Canada’s largest oil producer has reported record profits in the first quarter of this year as it benefited from the long transport of crude from the country’s landlocked province of Alberta to the US and Canadian coasts.
Suncor Energy moved as much as 70,000 barrels per day of crude, or about 13% of its output, on TransCanada’s Gulf Coast pipeline in the period, helping the company earn higher prices, it said in a statement.
At the same time, Suncor used rail cars to supply its refinery in Montreal with 20,000 barrels a day of cheaper Canadian oil, replacing more expensive imported feedstock.
Like domestic competitors producing bitumen from Canada’s oil sands, Suncor is slowly expanding its shipments to coastal markets while it waits for pipelines like TransCanada’s Keystone XL and Enbridge’s Northern Gateway to be built.

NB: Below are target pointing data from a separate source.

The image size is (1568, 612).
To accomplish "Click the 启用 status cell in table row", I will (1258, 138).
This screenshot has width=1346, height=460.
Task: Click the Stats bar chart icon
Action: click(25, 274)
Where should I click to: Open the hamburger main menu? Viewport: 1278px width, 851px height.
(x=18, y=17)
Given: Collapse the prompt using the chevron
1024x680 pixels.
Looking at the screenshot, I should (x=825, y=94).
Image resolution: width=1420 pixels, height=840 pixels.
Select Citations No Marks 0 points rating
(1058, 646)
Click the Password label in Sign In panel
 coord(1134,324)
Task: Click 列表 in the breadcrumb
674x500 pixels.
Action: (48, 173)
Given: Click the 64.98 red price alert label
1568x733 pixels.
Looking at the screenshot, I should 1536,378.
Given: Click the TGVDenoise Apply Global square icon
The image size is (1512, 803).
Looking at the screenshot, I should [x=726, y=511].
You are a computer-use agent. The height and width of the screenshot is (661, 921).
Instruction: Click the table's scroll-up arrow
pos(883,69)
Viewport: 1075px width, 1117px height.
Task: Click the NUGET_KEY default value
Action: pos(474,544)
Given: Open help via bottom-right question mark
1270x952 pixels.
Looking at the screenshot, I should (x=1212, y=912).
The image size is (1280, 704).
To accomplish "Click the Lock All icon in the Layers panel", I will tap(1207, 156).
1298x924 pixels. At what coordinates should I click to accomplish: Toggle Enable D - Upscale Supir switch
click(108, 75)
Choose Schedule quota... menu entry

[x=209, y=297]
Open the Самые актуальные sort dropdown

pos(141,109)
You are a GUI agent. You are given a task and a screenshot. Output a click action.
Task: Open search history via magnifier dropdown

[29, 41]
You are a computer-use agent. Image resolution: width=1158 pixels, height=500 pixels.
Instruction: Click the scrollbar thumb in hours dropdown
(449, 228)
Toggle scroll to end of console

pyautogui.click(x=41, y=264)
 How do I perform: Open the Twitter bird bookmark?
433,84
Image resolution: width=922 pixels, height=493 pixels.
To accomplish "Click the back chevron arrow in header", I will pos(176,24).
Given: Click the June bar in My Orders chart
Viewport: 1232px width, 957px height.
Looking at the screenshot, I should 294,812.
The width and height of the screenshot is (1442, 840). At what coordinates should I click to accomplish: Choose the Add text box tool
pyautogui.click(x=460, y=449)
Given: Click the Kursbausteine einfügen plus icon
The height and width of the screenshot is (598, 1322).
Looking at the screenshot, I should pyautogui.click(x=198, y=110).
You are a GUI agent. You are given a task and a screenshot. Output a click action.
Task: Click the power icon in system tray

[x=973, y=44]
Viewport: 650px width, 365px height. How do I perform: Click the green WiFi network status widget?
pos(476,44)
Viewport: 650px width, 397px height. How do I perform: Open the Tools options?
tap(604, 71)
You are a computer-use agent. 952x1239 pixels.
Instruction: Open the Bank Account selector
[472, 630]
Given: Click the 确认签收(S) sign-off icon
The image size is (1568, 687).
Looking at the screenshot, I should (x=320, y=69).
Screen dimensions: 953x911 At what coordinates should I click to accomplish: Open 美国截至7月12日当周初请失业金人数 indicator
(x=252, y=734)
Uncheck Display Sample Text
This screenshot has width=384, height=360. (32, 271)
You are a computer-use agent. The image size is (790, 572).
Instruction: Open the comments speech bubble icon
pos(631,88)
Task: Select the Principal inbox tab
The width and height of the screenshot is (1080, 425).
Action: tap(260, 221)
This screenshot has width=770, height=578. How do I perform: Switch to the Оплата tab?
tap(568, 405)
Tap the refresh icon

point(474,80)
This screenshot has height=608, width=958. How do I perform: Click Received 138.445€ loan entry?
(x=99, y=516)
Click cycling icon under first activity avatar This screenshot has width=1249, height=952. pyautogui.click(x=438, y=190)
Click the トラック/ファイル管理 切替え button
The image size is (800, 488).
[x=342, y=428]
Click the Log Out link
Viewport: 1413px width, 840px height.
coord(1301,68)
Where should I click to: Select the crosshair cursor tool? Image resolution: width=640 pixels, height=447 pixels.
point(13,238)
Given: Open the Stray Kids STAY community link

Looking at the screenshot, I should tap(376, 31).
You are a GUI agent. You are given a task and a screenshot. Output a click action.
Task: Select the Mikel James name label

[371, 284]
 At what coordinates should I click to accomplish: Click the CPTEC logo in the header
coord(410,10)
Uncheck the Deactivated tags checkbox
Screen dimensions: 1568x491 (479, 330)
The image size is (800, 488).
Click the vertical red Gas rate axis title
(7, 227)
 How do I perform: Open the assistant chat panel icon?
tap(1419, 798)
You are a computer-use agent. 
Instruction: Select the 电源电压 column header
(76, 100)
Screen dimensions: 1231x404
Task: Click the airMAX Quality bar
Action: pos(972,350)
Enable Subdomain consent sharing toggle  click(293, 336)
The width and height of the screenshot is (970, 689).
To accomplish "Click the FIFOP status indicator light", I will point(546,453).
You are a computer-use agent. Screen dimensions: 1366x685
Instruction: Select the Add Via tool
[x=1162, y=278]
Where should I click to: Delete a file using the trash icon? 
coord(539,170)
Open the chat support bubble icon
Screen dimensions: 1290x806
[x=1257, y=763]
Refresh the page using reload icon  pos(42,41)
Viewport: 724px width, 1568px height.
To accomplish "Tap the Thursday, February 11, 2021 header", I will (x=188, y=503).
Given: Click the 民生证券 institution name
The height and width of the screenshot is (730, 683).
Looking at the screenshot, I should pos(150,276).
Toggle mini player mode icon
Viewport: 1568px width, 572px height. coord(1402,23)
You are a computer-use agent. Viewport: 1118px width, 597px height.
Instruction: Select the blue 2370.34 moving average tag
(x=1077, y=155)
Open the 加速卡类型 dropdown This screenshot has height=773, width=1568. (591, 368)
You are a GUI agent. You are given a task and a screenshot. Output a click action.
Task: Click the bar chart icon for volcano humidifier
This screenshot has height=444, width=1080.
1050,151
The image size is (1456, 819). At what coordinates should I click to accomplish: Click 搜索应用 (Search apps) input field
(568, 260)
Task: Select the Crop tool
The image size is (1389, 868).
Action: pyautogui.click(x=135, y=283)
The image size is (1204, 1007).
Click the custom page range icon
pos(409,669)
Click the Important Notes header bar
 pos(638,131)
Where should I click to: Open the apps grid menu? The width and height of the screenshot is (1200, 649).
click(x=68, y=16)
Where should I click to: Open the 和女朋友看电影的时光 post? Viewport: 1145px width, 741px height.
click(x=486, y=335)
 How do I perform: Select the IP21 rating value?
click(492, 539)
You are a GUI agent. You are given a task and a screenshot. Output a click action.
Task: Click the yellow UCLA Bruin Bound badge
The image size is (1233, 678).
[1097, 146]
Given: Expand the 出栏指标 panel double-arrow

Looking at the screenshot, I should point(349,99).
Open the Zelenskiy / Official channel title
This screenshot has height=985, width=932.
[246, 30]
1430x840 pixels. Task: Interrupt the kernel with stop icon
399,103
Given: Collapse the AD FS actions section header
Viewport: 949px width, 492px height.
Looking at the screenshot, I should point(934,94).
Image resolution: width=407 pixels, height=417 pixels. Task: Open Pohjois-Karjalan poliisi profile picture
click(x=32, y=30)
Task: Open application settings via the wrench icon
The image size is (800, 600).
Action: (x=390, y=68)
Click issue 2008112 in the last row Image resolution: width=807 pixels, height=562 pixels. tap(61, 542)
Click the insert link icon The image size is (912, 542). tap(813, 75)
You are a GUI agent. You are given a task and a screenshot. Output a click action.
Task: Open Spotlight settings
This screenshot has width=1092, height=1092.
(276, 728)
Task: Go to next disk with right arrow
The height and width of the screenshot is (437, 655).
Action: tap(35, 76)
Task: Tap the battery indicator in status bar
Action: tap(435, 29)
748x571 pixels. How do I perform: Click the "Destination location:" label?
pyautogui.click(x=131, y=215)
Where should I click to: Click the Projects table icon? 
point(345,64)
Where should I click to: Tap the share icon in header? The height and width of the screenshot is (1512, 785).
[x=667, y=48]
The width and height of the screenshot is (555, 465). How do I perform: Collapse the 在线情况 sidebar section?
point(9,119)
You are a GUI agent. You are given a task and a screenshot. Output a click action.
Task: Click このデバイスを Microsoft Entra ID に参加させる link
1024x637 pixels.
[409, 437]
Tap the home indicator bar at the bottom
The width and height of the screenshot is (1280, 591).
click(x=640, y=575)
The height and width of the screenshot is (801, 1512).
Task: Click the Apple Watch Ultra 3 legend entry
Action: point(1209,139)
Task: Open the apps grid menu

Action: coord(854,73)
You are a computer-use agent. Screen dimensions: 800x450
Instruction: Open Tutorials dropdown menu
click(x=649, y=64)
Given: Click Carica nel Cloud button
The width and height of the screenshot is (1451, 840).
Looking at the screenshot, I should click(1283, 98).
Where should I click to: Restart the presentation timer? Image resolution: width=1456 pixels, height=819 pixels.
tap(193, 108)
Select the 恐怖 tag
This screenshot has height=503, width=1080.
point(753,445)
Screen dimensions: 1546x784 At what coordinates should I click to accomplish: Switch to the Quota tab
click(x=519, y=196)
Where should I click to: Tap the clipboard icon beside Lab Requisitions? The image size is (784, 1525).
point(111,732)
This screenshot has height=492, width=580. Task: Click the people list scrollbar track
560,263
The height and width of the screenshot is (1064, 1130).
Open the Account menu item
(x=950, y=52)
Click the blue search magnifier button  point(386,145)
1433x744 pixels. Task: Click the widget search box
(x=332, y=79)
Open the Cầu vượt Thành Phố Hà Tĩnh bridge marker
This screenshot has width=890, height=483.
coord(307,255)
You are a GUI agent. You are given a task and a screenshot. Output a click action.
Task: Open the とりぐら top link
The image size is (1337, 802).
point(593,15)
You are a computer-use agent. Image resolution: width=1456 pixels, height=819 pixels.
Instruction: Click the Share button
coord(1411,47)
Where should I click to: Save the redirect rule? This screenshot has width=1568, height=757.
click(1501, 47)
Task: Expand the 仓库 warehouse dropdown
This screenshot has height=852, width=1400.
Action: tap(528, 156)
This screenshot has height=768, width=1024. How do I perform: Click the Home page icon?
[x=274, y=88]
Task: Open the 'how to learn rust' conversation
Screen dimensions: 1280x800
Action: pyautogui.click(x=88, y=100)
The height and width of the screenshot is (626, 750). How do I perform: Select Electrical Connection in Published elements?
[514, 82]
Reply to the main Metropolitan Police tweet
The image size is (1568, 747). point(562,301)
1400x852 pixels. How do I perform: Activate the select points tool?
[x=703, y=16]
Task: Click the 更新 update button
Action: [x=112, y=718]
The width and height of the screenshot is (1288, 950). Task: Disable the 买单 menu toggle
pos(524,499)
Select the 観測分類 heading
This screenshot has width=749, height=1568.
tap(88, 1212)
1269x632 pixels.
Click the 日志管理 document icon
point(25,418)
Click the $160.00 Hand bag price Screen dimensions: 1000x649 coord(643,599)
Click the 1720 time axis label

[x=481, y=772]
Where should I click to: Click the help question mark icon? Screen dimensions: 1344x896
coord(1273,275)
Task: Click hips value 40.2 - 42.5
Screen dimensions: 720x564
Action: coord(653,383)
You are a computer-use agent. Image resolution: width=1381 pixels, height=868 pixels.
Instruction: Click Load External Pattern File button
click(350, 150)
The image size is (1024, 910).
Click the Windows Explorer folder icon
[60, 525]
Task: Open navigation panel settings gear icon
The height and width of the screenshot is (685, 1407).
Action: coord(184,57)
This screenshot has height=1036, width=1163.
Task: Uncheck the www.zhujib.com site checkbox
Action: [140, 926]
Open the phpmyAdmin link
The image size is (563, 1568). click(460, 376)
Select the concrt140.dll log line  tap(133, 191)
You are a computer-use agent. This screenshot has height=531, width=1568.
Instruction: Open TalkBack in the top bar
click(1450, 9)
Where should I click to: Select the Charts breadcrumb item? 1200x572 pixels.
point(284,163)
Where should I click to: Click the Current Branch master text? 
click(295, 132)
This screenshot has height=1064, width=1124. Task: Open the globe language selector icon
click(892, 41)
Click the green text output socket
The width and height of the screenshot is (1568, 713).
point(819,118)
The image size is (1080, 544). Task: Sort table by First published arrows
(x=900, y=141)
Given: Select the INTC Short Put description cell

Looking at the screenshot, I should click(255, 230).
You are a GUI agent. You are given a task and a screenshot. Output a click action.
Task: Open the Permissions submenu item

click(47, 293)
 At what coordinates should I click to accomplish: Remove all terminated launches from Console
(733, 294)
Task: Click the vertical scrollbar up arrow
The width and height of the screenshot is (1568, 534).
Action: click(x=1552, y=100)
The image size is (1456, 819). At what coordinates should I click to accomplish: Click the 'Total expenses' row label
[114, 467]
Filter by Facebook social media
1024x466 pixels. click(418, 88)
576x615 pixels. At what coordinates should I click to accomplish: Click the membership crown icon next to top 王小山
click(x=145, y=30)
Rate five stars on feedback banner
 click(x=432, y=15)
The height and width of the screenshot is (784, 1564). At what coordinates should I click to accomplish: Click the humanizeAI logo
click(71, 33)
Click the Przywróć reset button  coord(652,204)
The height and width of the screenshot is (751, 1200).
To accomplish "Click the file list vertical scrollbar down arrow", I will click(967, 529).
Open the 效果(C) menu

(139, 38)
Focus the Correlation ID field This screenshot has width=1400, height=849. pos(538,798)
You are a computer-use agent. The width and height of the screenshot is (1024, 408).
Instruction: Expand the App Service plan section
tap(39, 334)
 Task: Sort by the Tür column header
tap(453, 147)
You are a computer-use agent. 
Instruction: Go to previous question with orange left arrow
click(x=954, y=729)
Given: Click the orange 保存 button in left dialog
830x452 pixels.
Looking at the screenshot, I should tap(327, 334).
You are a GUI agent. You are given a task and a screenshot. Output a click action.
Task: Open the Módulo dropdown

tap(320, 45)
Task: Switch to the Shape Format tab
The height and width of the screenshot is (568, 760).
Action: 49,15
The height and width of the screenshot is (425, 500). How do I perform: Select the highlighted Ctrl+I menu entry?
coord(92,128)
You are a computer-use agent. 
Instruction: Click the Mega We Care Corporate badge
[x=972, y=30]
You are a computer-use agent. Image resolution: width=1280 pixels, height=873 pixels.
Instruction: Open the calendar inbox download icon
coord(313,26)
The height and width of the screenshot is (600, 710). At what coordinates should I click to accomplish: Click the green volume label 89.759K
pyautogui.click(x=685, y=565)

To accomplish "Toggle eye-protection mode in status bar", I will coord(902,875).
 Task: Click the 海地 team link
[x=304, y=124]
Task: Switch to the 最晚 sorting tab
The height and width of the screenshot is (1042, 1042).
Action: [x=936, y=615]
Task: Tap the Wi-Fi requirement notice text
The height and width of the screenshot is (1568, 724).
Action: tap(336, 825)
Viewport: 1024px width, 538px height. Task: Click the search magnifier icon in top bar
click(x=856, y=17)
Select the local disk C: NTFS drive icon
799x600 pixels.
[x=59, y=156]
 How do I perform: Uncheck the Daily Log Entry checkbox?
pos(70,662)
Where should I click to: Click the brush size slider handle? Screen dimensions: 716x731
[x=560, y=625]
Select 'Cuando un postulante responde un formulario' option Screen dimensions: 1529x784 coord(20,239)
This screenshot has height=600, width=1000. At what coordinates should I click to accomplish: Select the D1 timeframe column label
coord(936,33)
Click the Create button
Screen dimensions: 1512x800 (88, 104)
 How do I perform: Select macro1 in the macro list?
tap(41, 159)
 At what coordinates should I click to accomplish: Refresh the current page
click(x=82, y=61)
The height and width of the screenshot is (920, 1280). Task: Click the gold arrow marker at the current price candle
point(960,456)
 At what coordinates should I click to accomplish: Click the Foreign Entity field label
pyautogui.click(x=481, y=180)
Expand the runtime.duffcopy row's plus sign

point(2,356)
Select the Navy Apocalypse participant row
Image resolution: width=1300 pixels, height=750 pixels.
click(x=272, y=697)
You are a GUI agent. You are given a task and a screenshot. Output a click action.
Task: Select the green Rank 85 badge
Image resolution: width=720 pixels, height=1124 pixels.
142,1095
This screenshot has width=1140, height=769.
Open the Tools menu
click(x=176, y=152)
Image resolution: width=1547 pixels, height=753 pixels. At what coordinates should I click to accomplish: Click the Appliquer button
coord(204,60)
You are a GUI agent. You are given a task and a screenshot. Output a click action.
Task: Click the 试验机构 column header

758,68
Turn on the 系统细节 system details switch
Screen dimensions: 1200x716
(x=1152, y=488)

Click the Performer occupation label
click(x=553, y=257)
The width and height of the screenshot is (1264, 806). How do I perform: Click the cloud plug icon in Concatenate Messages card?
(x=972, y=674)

In the meantime, the company is cobbling together a system of rail transport and space on new and existing lines to get its fuel to new markets.
“The successful implementation of our long-term market access strategy positions us well for the future,” said Steve Williams, Sancor’s chief executive.
The strategy helped produce record earnings for Calgary-based Suncor in the first quarter. Both operating profit at $1.57billion (£930million), or $1.22 a share, and cash flow from operations at $2.61billion were quarterly records, Williams said in the statement.
Suncor gained 0.9% on Monday, bringing this year’s increase to 11%. Canada’s Standard & Poor’s/TSX Energy Index has risen 14% this year.
Canada’s oil producers have had to work around transportation delays that risk slowing the pace of investments in oil sands that may reach $29billion this year.
Keystone XL, first proposed by TransCanada in 2008, has been delayed at least three times, most recently on April 18 by the US State Department. Enbridge’s Northern Gateway, which is opposed by aboriginal and environmental groups, is awaiting approval by Prime Minister Stephen Harper.
Other pipelines that have been proposed to cope with surging production of oil sands crude include Kinder Morgan Energy Partners LP’s Trans Mountain and TransCanada’s Energy East.
Working around transportation bottlenecks helped increase prices in the first quarter for North American crudes. West Texas Intermediate averaged $98.61 in the quarter, 4.5% higher than a year earlier, while Western Canada Select, the benchmark for Canadian heavy crude, averaged 16% higher at $77.76.
Oil sands production is forecast to almost triple to 5.2million barrels a day by 2030, from 1.8million barrels a day in 2012, according to an outlook by the Canadian Association of Petroleum Producers, an industry lobby group. Currently most of Canada’s oil is shipped to the US.